It's not the size that counts.... by DaSpudMan · 2005-08-15 08:33 · Score: 1

Size doesn't count it's how you use it. Or so I've told. Er, um, .... of course *I've* never been told that, I'm just repeating what others say. Move along now.

--
> > >We don't need no steeekin'.....oh wait, my wife says we do.

Included but not treated the same by snowwrestler · 2005-08-15 08:34 · Score: 1

Google automatically includes stemming in searches, but not necessarily at the same ranking of the original search term. So while searches for "inkjet printer" and "inkjet printers" will not return the same results list, many of the results from each will be included somewhere in the results list of the other.

--
Build a man a fire, he's warm for one night.

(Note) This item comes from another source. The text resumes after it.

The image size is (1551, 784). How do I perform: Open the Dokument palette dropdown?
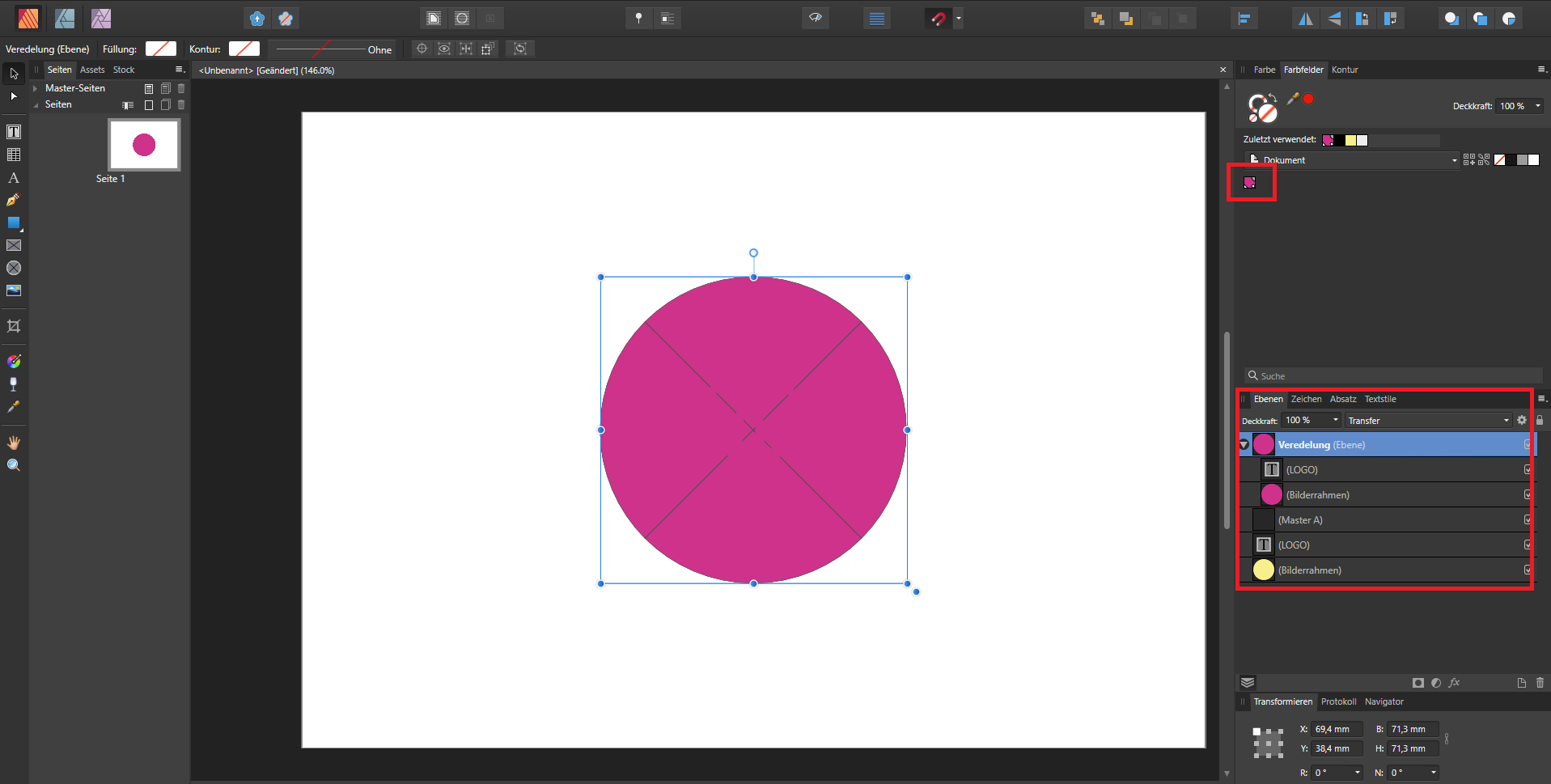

Set him on fire, and he's warm for the rest of his life.

Dibona = kiss of death for company by Anonymous Coward · 2005-08-15 08:37 · Score: 0

Just don't take that payment in Google stock. Chris DiBona is the kiss of death for a corporation: he has NEVER worked for a profitable company and several have tanked while was there. He is the kiss of death for a company.

Holy lack of IR stastics understanding, Batman! by freality · 2005-08-15 08:41 · Score: 4, Interesting

The most basic measure of performance in Information Retrieval is precision vs. recall.

Precision is how many of the results that you return are correct. e.g. If Google returns 100 results and 10 of them are correct, then the precision on that query is 10%.

Recall is how many of the correct results you return. e.g. If Yahoo returns 100 results out of a total 1000 correct matches, then the recall on that query is 10%.

Information retrieval systems such as search engines balance these two metrics -- which are fundamentally at odds with each other -- to give the "best balance" in the eyes of the system's designers.

The NCSA study basically misses the effect this decision would have on perceived size of index.

A simple demonstration shows how it works.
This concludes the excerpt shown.